EXERCISE INPUT:
· · · · ·
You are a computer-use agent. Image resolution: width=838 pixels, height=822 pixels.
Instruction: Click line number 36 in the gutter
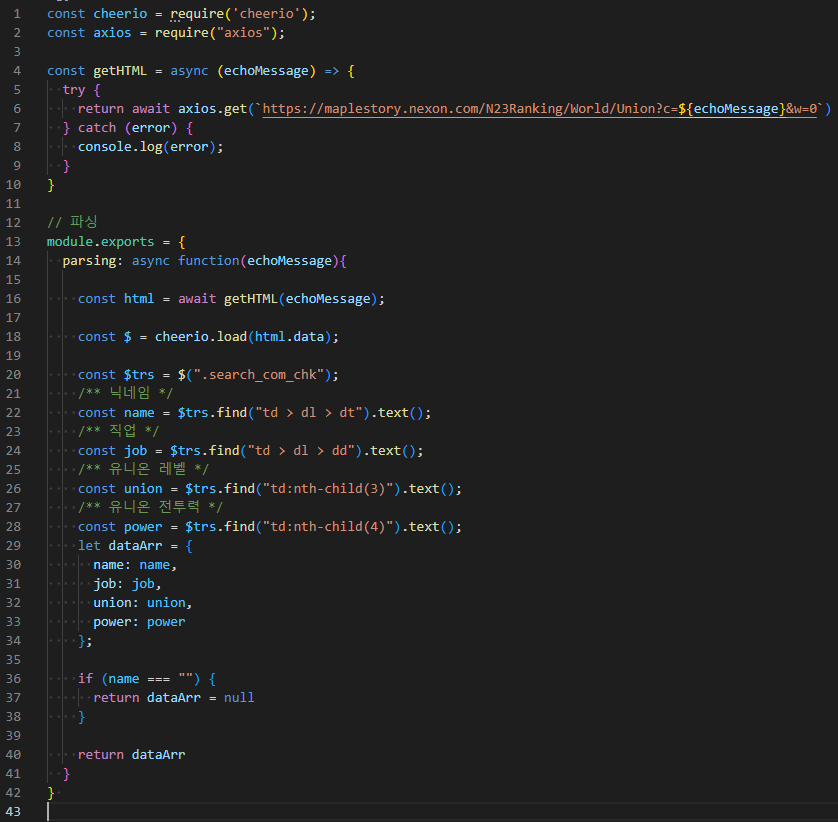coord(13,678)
· · · · ·
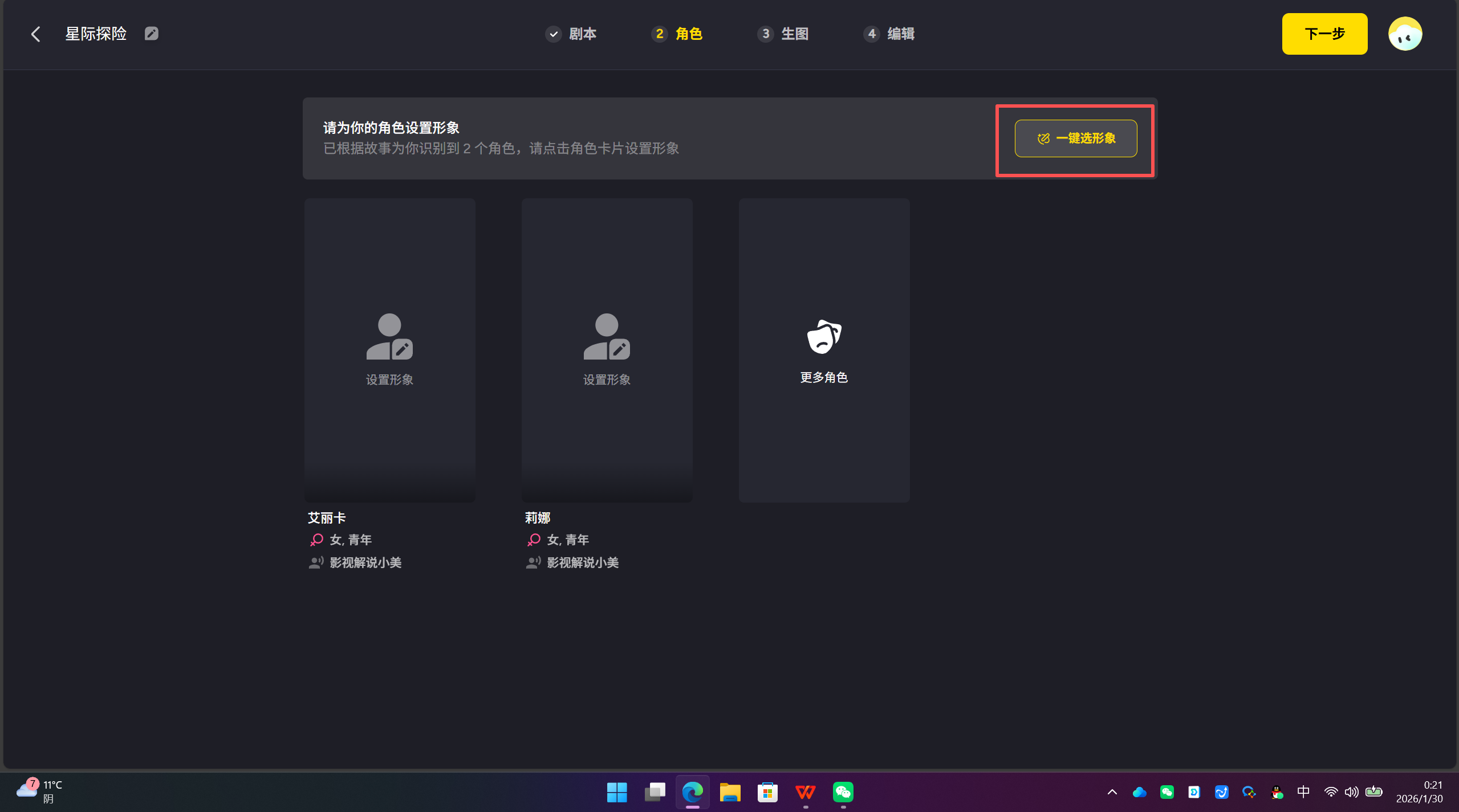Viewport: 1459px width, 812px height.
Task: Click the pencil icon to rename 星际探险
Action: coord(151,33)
· · · · ·
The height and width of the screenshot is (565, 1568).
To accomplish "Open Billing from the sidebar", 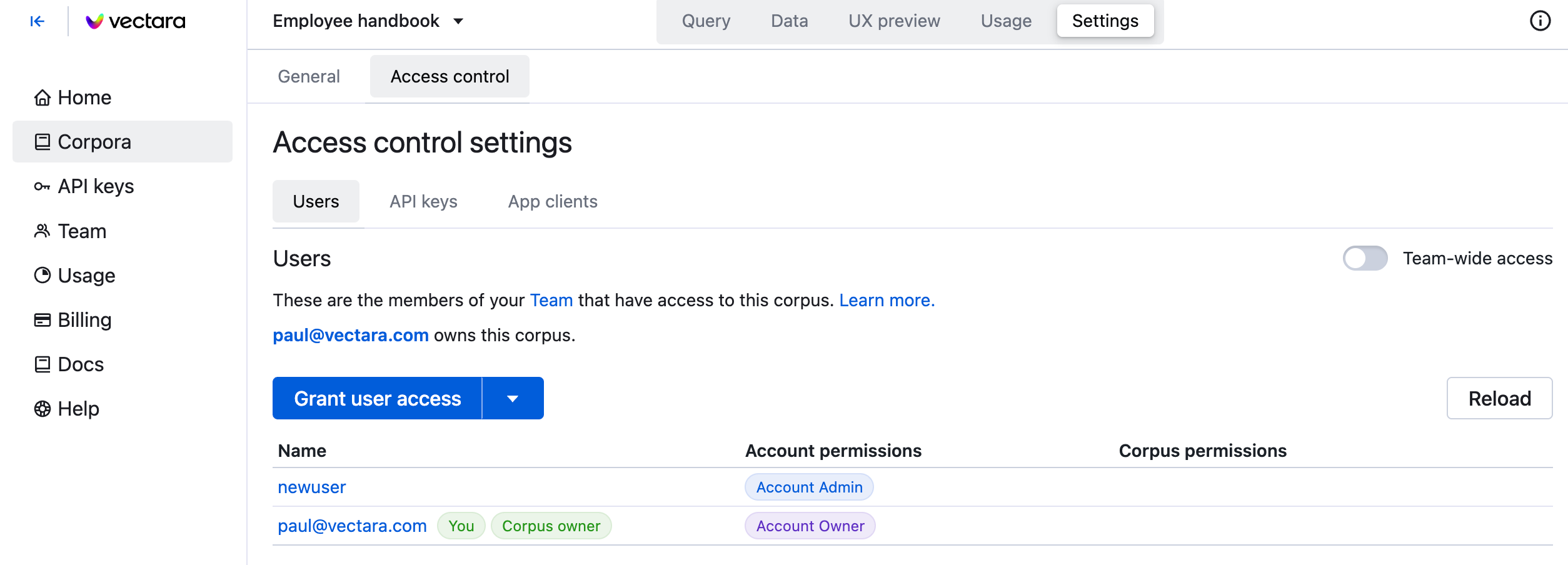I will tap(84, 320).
· · · · ·
WORK REQUIRED: Could you write out the listing starting at the line that contains "You are a computer-use" and ending at the line that contains "coord(13,678)", leaving the pictures out?

FINISHED EXERCISE:
You are a computer-use agent. Image resolution: width=838 pixels, height=822 pixels.
Instruction: Click line number 36 in the gutter
coord(13,678)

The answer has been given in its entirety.